Volume group "vg10" has been successfully changed.

########### Node "XXXXX": Package halt completed at Thu Jan 23 08:03:07 MET 2003 #######
####

System log file:
Jan 23 08:02:54 XXXXX CM-CMD[16853]: cmhaltpkg XXXXX
Jan 23 08:02:54 XXXXX cmcld: Request from node XXXXX to halt package XXXXX.
Jan 23 08:02:54 XXXXX cmcld: Executing '/etc/cmcluster/XXXXX/XXXXX.cntl stop' for package XXXXX, as service PKG*34314.
Jan 23 08:02:54 XXXXX CM-XXXXX[16865]: cmmodnet -r -i 161.85.253.118 161.85.253.0
Jan 23 08:02:54 XXXXX CM-XXXXX[16883]: cmhaltserv XXXXX.monitor
Jan 23 08:03:07 XXXXX LVM[16995]: vgchange -a n vg10
Jan 23 08:03:09 XXXXX cmcld: Service PKG*34314 terminated due to an exit(0).
Jan 23 08:03:09 XXXXX cmcld: Halted package XXXXX on node XXXXX.

- Note: This package switch was intentional(!)

- We noticed the rpc.lockd not running on one of the cluster nodes, which caused serious problems (login delays before receiving user prompt appears, applications requiring file locks hang, etc.).

- User login may take upto about 30 minutes before a prompt appears.

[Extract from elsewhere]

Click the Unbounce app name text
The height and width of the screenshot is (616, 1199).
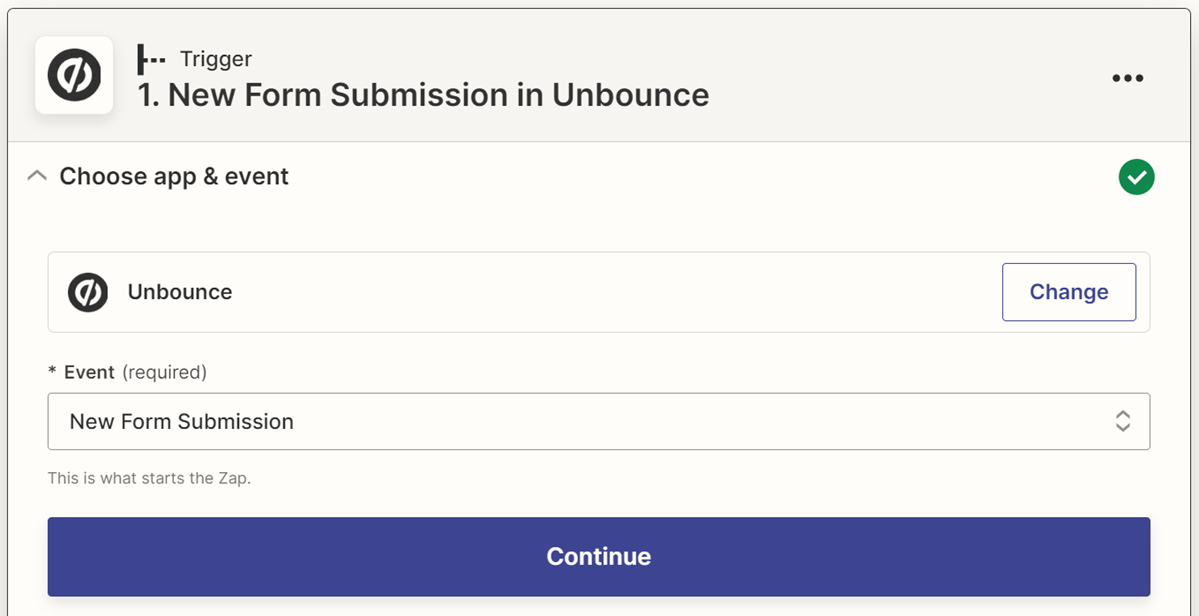click(x=180, y=292)
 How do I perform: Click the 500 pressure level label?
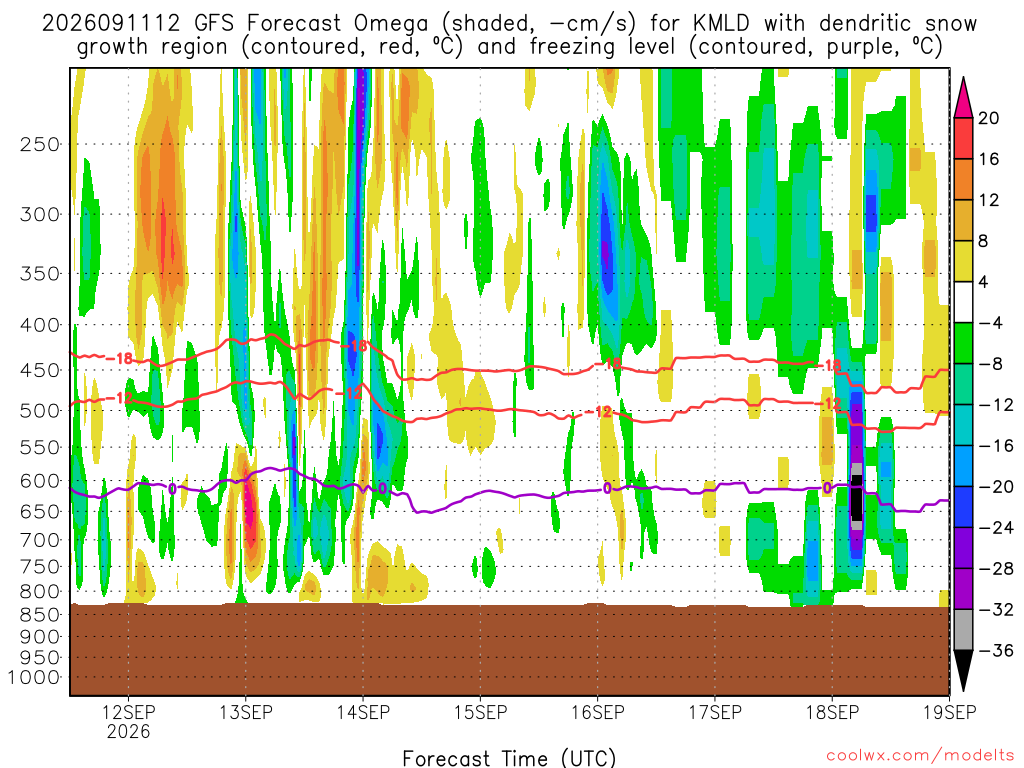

Investigation by HP has resulted in a client patch to reduce this delay to 10 - 20 seconds.

- After restarting the rpc.lockd manually things look ok.

- We occassionally encountered the rpc.lockd process not running on this HP-UX 11.0 cluster.
It was said that this occurs even without any package switching.

- System patch levels are monitored/configured precise.

- This has been logged with HP for some time already. HP continues to investigate. (call number is not to be published on a forum I think, for now; you may contact me personally, if required.)

Anyone else encountered this behaviour ?

Kind regards,

Harald Coeleveld
UNIX sysadmin
Philips Semiconductors Nijmegen (Netherlands)

U.SivaKumar_2 · ‎01-23-2003

Hi,

Stop rpc.lockd

#cp /dev/null /var/adm/rpc.lockd.log

Start again

Do this on all the nodes of the cluster

See whether the problem comes.

I also recommend restarting rpcd daemon along with rpc.statd and rpc.lockd when switching over.

Also try increasing grace period of rpc.lockd by -g option and see the effects.

regards,
U.SivaKumar

Innovations are made when conventions are broken

U.SivaKumar_2 · ‎01-23-2003

Before doing anything , analyse /var/adm/rpc.lockd.log for any error message concerned to this problem.

regards,
U.SivaKumar

Innovations are made when conventions are broken

Harald Coeleveld · ‎01-24-2003

rpc.lockd logging is default disabled due to excessive amount of logging.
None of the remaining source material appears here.